● Records for this task:
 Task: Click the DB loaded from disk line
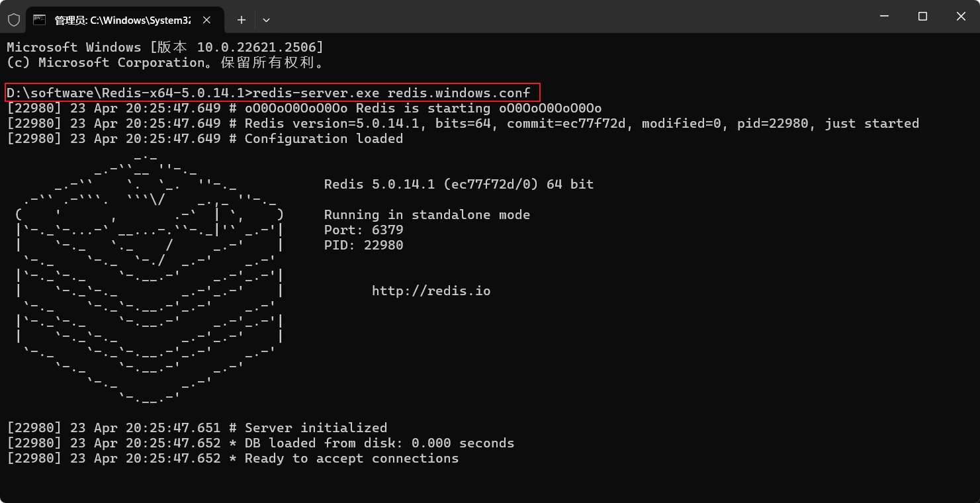(258, 443)
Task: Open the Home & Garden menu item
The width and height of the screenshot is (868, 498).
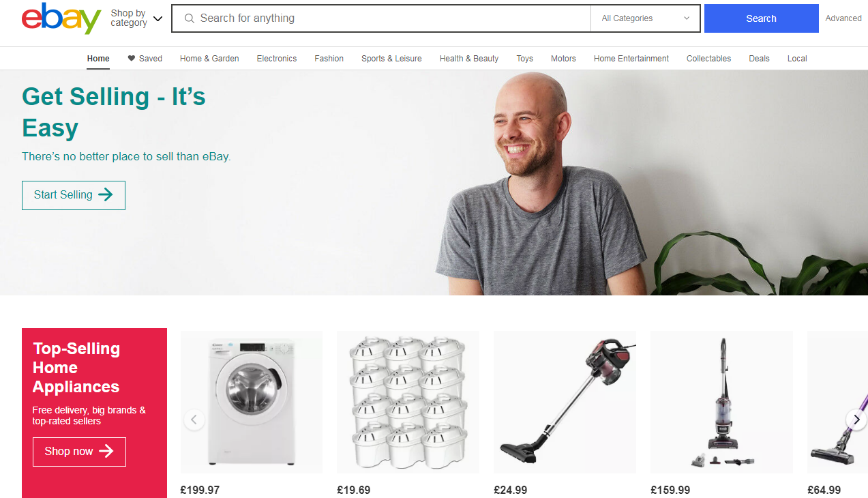Action: click(x=209, y=59)
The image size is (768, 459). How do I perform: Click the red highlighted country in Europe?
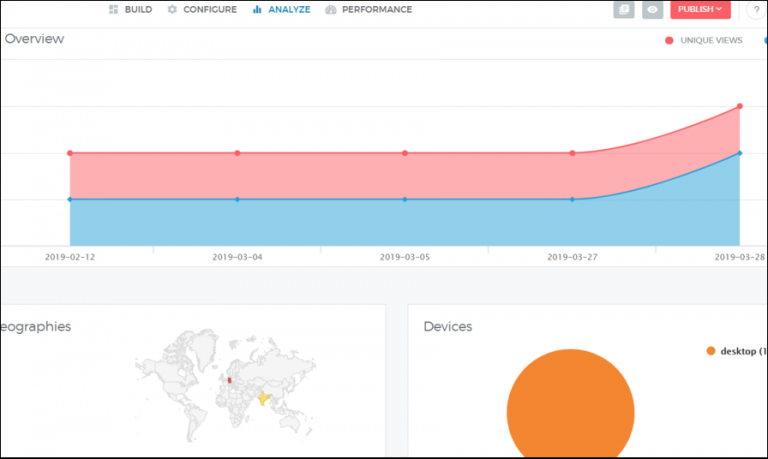(228, 380)
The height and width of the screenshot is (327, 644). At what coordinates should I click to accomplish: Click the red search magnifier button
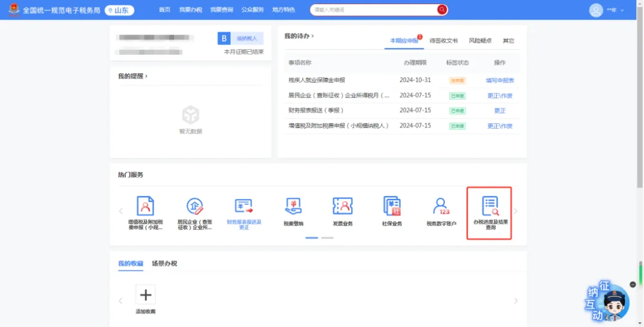442,10
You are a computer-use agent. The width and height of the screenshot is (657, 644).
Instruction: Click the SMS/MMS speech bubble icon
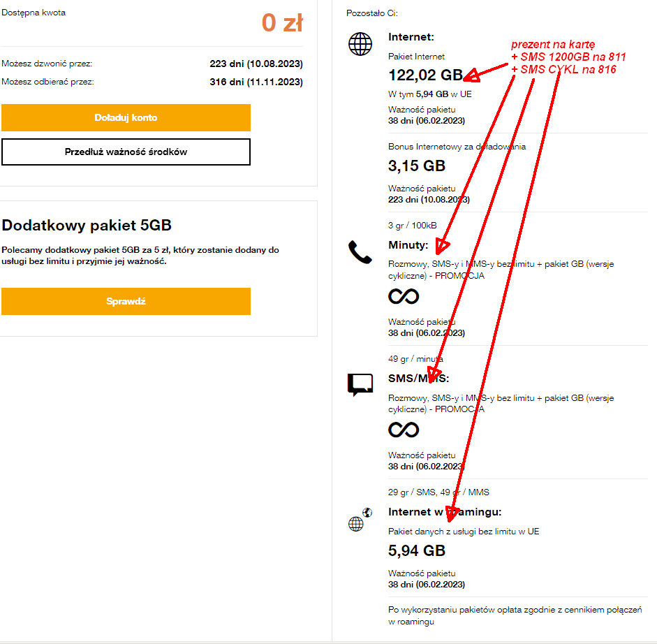[x=360, y=385]
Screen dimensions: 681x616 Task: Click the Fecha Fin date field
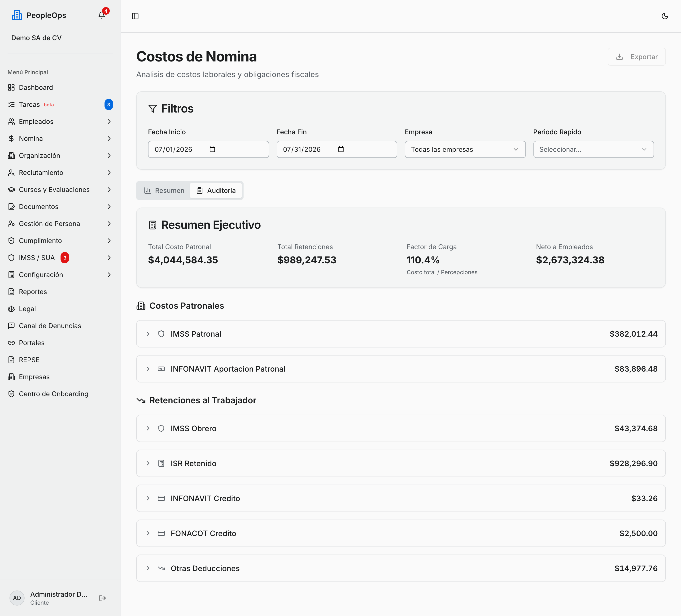[x=336, y=149]
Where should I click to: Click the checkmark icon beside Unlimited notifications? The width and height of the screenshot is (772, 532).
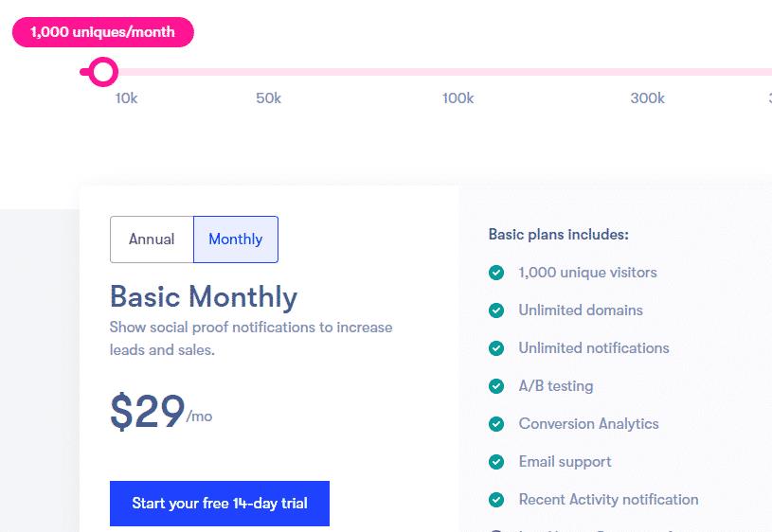(x=496, y=348)
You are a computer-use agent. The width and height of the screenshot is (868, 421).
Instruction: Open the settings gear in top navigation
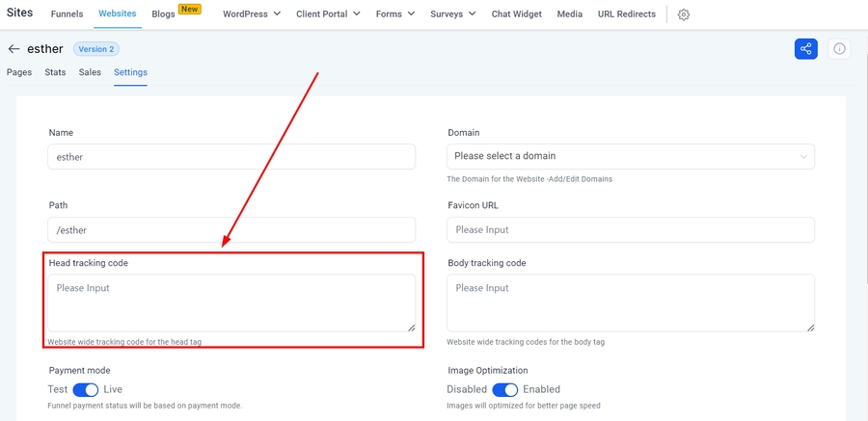pyautogui.click(x=684, y=14)
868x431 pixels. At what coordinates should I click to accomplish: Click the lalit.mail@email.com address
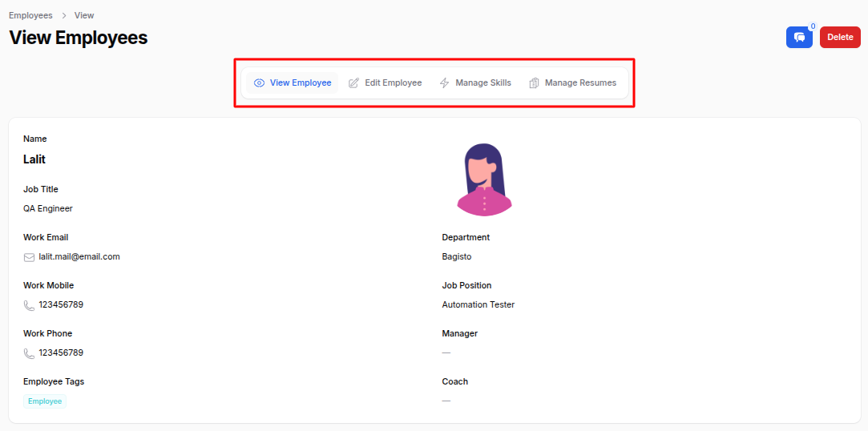[79, 257]
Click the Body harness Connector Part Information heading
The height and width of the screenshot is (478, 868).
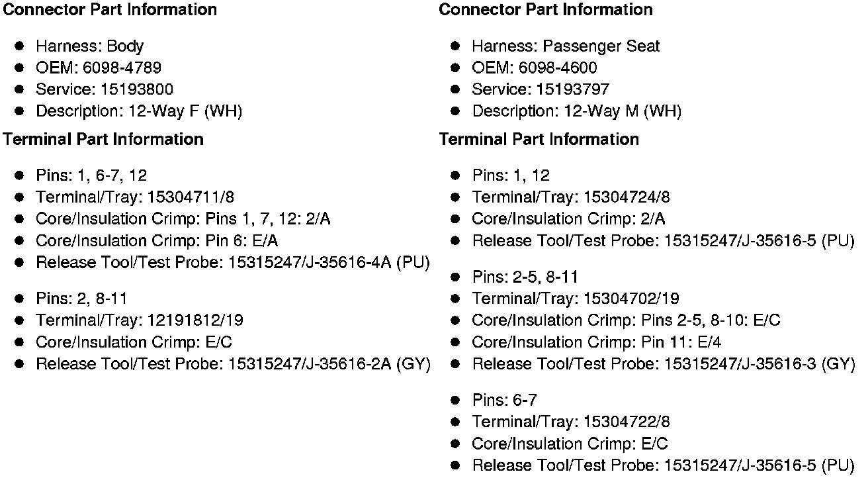click(110, 10)
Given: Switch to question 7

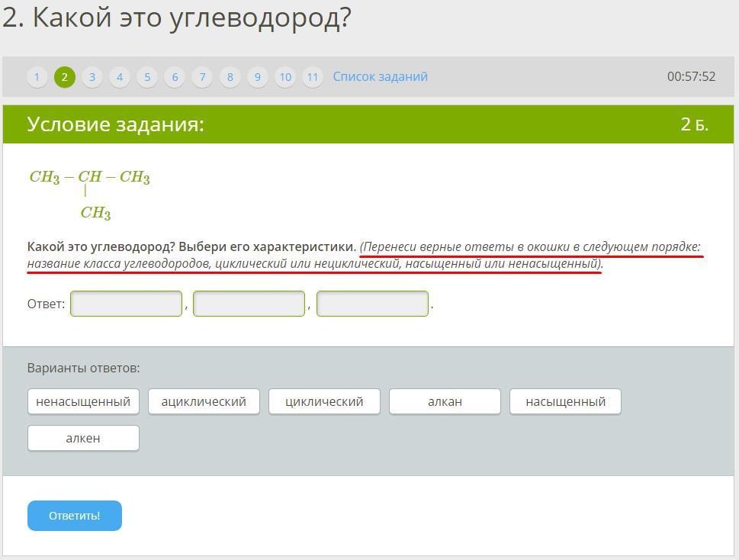Looking at the screenshot, I should [202, 77].
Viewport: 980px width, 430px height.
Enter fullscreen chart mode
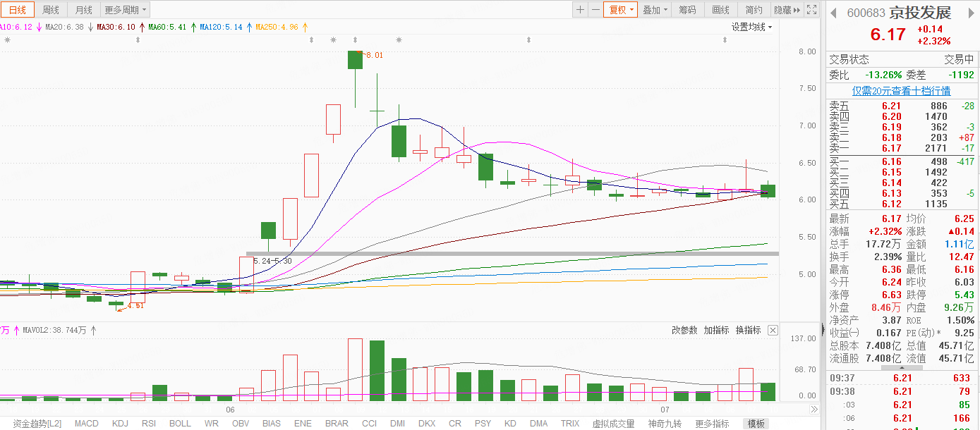(813, 10)
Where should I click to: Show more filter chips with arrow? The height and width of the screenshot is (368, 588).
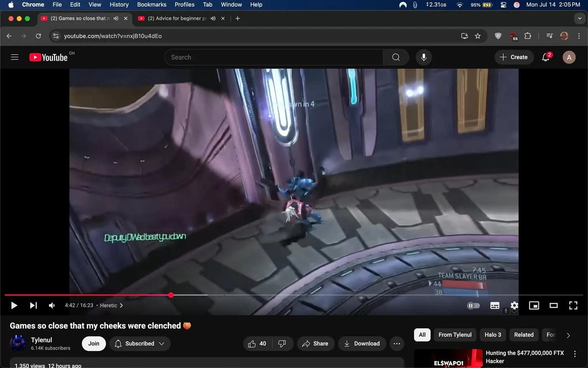click(x=568, y=335)
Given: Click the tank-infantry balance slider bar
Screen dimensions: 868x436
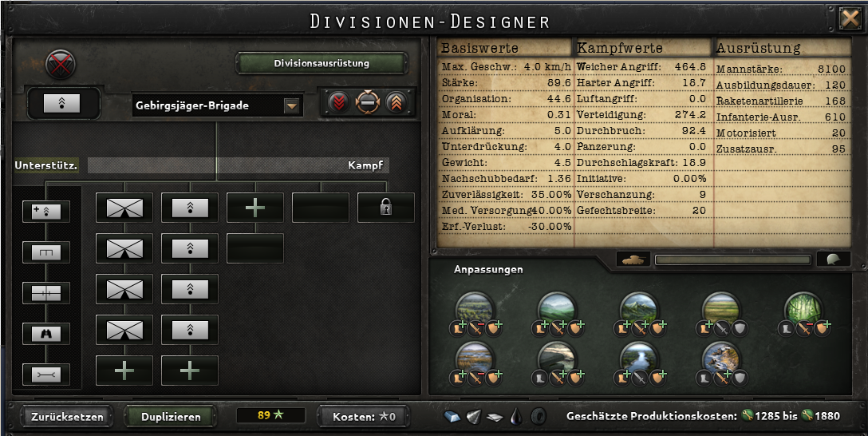Looking at the screenshot, I should click(x=733, y=260).
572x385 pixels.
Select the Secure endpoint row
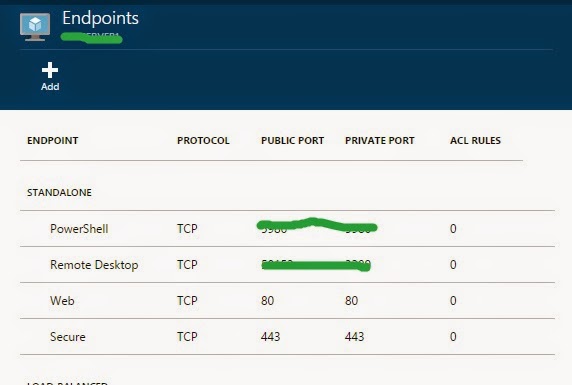point(287,336)
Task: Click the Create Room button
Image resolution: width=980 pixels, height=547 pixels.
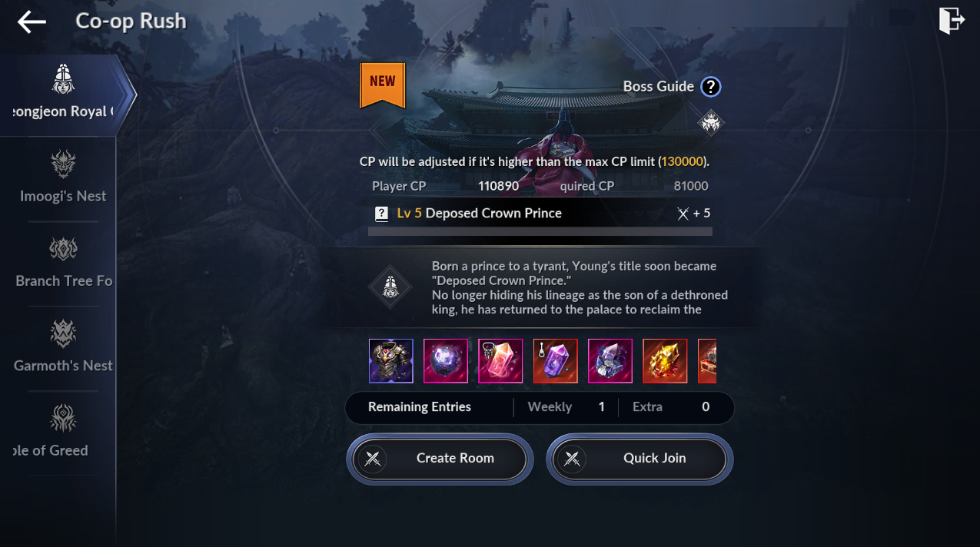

● About this task: Skipping any images, write out all the data exactly.

● Task result:
 Task: Click the DB loaded from disk line
(258, 443)
Task: Open the Home & Garden menu item
The width and height of the screenshot is (868, 498).
Action: click(x=209, y=59)
The image size is (768, 459). How do I perform: Click the red highlighted country in Europe?
(228, 380)
The height and width of the screenshot is (327, 644). At what coordinates should I click to accomplish: Click the red search magnifier button
442,10
You are a computer-use agent. The width and height of the screenshot is (657, 644).
Instruction: Click the SMS/MMS speech bubble icon
[x=360, y=385]
Screen dimensions: 681x616 Task: Click the Fecha Fin date field
[x=336, y=149]
Where should I click to: Click the checkmark icon beside Unlimited notifications? The width and height of the screenshot is (772, 532).
(x=496, y=348)
You are a computer-use agent. The width and height of the screenshot is (868, 421).
Instruction: Open the settings gear in top navigation
pyautogui.click(x=684, y=14)
868x431 pixels. At what coordinates should I click to accomplish: Click the lalit.mail@email.com address
[79, 257]
Click the Body harness Connector Part Information heading
The height and width of the screenshot is (478, 868).
click(110, 10)
Given: Switch to question 7

Looking at the screenshot, I should [202, 77].
Viewport: 980px width, 430px height.
Enter fullscreen chart mode
(813, 10)
Where should I click to: Show more filter chips with arrow? The height and width of the screenshot is (368, 588).
click(x=568, y=335)
Given: Click the tank-infantry balance slider bar
Screen dimensions: 868x436
Looking at the screenshot, I should click(x=733, y=260).
572x385 pixels.
Select the Secure endpoint row
point(287,336)
Task: Click the Create Room button
Image resolution: width=980 pixels, height=547 pixels.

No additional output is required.